- [Exercise]: Scan the entries below for the word "computer", then copy each line that holds it.

- [Records to use]:
*** Begin section ***
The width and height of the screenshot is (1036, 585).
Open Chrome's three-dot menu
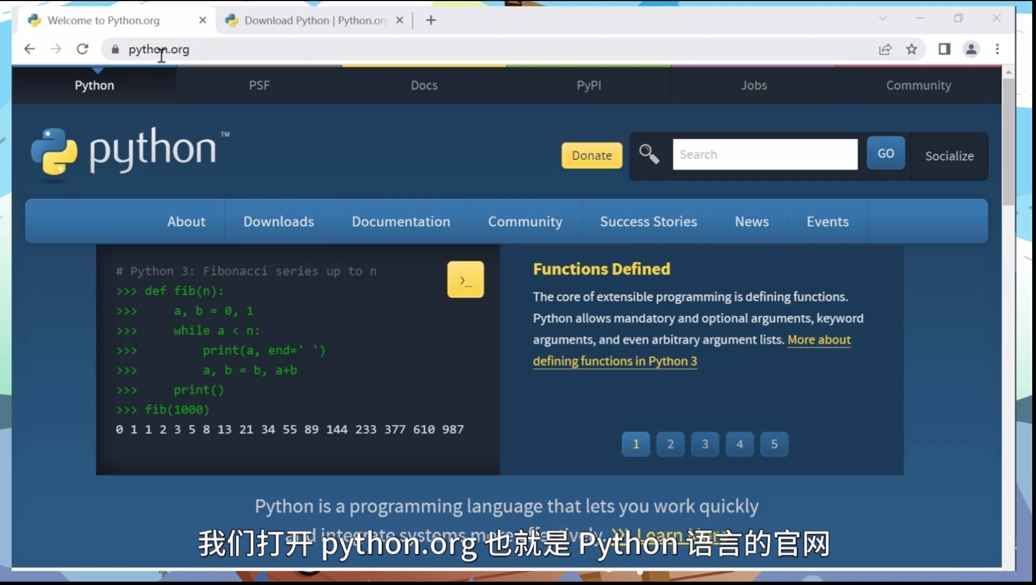tap(997, 49)
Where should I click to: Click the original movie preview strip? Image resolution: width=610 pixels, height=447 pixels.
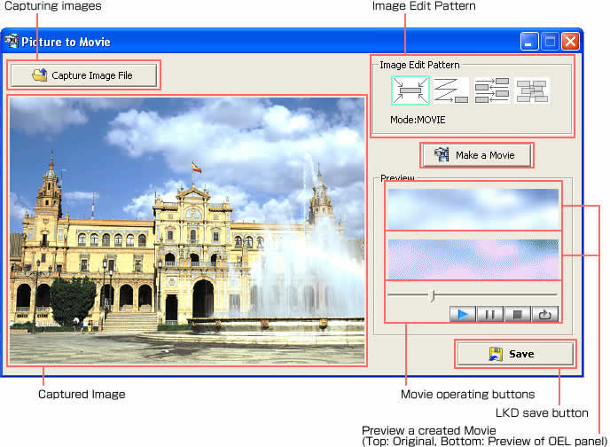click(x=473, y=209)
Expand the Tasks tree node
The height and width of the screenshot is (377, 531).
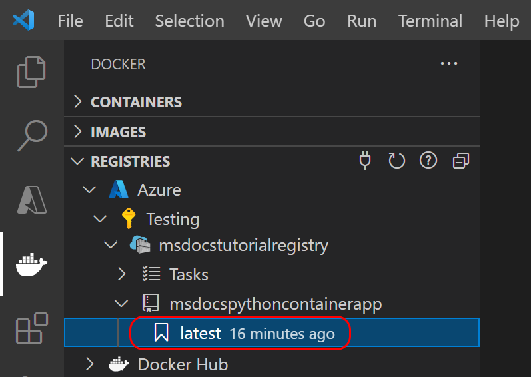[121, 274]
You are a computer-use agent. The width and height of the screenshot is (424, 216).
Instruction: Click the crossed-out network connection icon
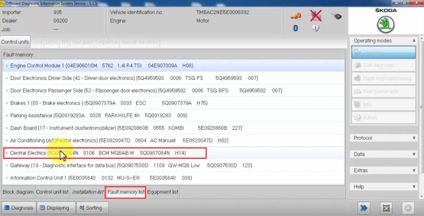(316, 16)
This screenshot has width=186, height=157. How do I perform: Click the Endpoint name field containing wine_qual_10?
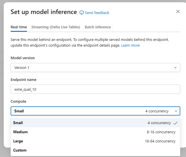click(95, 90)
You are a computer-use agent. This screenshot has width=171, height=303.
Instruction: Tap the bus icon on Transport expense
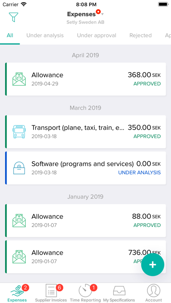[x=19, y=131]
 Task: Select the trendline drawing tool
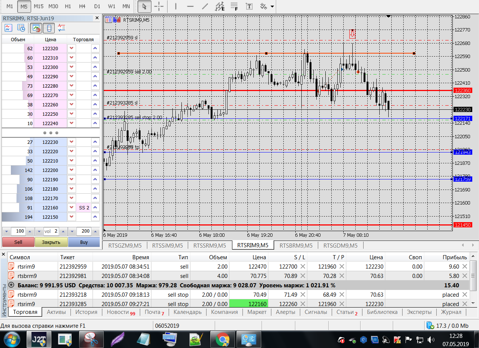pyautogui.click(x=205, y=6)
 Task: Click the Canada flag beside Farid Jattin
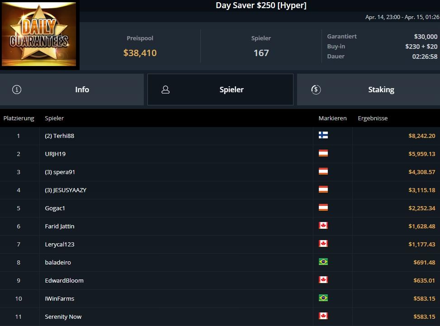click(323, 226)
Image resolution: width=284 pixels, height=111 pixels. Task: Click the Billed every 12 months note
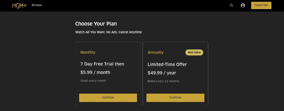[x=163, y=81]
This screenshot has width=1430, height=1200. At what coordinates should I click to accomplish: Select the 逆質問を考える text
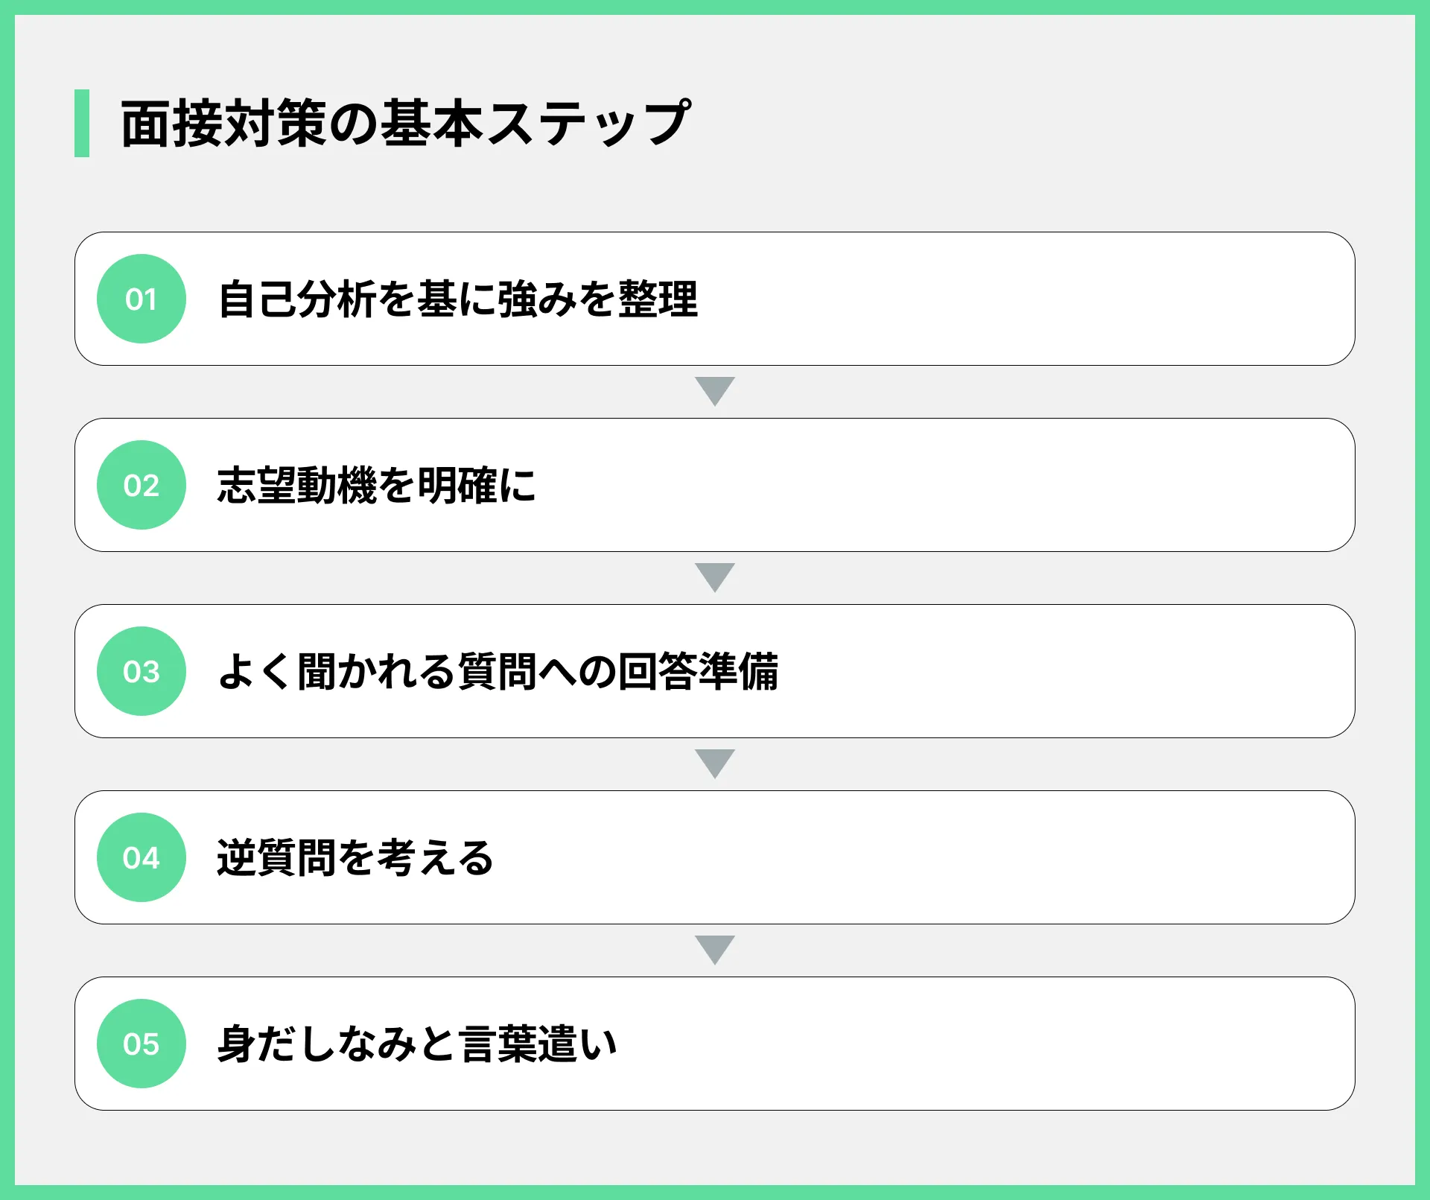355,857
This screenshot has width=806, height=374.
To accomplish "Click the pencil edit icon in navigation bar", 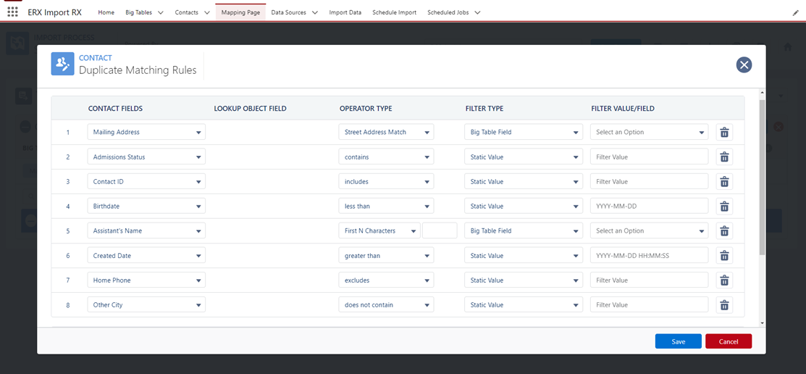I will tap(796, 13).
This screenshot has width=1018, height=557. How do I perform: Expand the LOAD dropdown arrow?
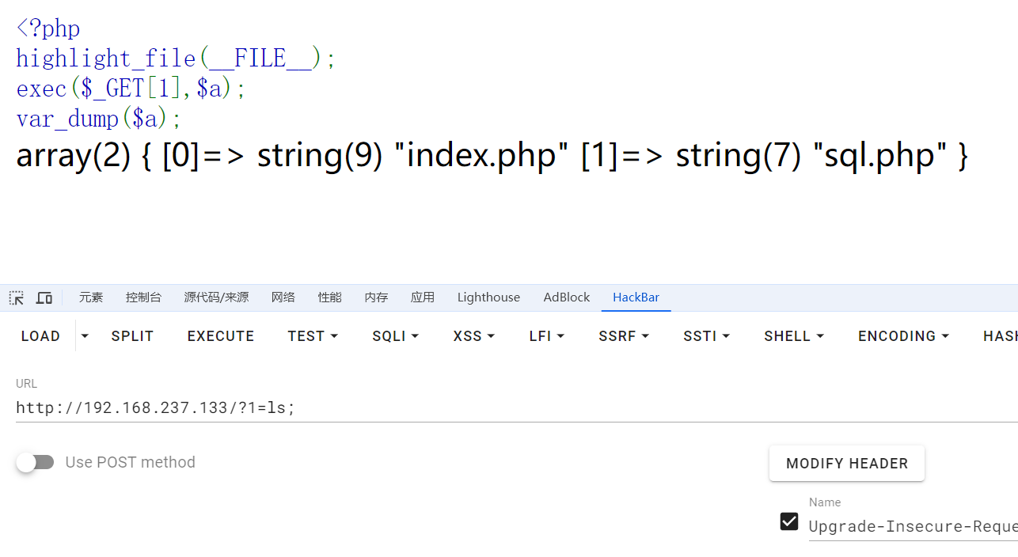coord(85,336)
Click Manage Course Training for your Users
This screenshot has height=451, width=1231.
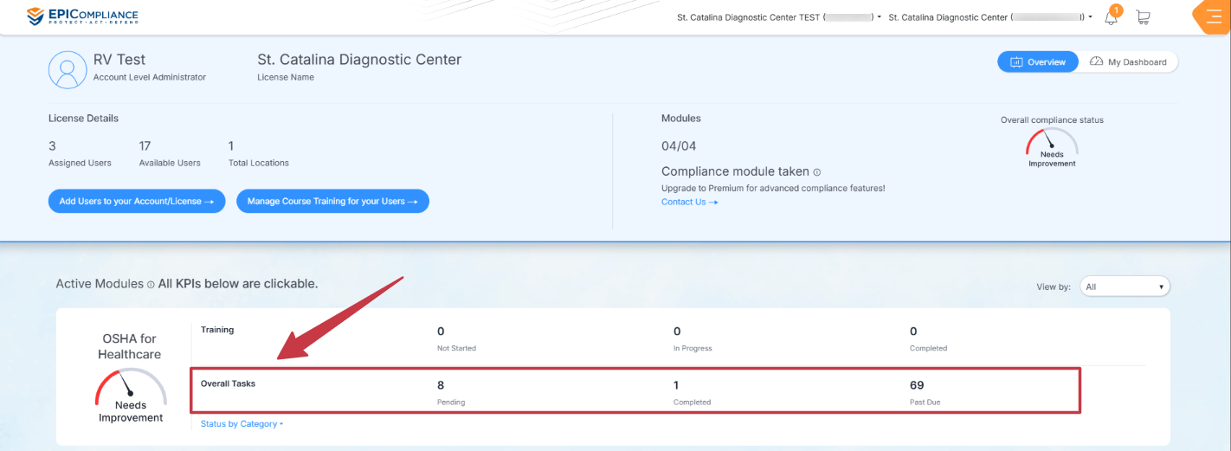332,201
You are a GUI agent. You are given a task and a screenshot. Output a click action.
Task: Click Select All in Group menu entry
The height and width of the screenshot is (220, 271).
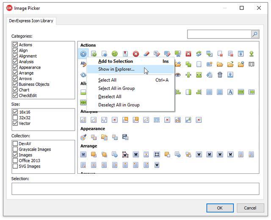coord(116,88)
*** End section ***
- [Exercise output]:
You are a computer-use agent. The width and height of the screenshot is (424, 216).
You are a computer-use agent. This screenshot has width=171, height=303.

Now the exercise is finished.